Shoaib Ahmed Shaikh, the
CEO of software house Axact, revealed the location of the blank degrees that
were ready for printing as well as fake student ID cards during the course of
his interrogation, magistrate Javed Malik told reporters.
Another magistrate, Noor
Mohammad Kalmati, on Wednesday remanded Shaikh into the custody of the Federal
Investigation Agency (FIA) for seven days after he was formally charged, a
court and FIA officials said.
AFP report continues:
Shaikh and six other
company directors have been charged under laws relating to fraud, cheating,
money-laundering and illegal electronic money transfer, the officials said.
Kalmati ordered FIA
officials to present their interrogation report to the court later.
Pakistan began
investigating Axact after it was accused by the New York Times earlier this
month of running a network of websites for phoney universities as part of an
elaborate scheme that generated tens of millions of dollars annually.
Islamabad has also sought
the assistance of the US Federal Bureau of Investigation and Interpol in the
probe.
The Times report quoted
former employees and analysed more than 370 websites of fake universities,
accreditation bodies and other purported institutions.

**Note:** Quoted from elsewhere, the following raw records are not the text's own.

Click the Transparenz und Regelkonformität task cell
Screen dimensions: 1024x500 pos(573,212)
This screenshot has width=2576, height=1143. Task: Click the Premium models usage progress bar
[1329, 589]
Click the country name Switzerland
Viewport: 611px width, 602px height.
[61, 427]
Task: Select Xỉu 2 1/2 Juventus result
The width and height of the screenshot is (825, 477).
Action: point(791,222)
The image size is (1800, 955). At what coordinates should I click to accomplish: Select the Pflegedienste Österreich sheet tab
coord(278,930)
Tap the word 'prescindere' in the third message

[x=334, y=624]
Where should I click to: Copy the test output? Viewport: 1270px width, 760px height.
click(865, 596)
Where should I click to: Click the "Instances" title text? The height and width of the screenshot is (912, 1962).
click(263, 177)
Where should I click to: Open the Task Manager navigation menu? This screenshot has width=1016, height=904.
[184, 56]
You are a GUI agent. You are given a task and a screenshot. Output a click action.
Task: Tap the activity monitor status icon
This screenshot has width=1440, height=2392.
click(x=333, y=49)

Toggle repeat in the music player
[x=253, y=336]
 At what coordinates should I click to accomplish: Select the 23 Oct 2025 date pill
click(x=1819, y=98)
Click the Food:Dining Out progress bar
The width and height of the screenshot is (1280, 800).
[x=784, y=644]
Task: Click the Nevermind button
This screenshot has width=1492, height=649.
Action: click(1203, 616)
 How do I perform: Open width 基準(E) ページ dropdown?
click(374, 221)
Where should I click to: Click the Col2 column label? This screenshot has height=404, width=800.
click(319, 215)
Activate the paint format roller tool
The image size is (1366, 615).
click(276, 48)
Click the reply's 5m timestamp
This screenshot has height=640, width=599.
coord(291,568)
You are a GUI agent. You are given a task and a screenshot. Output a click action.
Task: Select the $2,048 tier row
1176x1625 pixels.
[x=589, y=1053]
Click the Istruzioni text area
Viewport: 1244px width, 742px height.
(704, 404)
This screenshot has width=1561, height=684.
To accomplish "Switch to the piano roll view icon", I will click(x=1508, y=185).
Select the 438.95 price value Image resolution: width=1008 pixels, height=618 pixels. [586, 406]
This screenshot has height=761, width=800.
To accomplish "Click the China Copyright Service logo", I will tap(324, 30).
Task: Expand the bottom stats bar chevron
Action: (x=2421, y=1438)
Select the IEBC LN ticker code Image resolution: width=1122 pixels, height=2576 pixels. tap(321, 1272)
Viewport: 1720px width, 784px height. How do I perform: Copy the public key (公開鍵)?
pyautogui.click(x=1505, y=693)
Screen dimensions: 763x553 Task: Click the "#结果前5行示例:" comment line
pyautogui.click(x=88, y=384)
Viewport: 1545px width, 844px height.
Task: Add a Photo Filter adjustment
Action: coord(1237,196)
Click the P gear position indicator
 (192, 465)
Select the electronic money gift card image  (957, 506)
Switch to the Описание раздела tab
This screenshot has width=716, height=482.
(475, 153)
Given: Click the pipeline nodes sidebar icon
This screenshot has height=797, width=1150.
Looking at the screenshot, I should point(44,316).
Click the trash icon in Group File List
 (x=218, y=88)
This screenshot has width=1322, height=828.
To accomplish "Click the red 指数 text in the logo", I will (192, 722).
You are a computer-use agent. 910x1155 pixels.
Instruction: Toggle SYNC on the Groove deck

It cited clients from
the US, Britain and the United Arab Emirates who had paid sums ranging from
thousands to hundreds of thousands of dollars for their degrees.
The "university"
websites mainly routed their traffic through servers run by companies
registered in Cyprus and Latvia, and employees would plant fictitious reports
about Axact universities on CNN iReport, a website for citizen journalism.
Axact had also announced
plans to launch a news channel called Bol, which had hired many of Pakistan's
leading TV anchors at above-market salaries. Many of the journalists have
resigned in the wake of the scandal.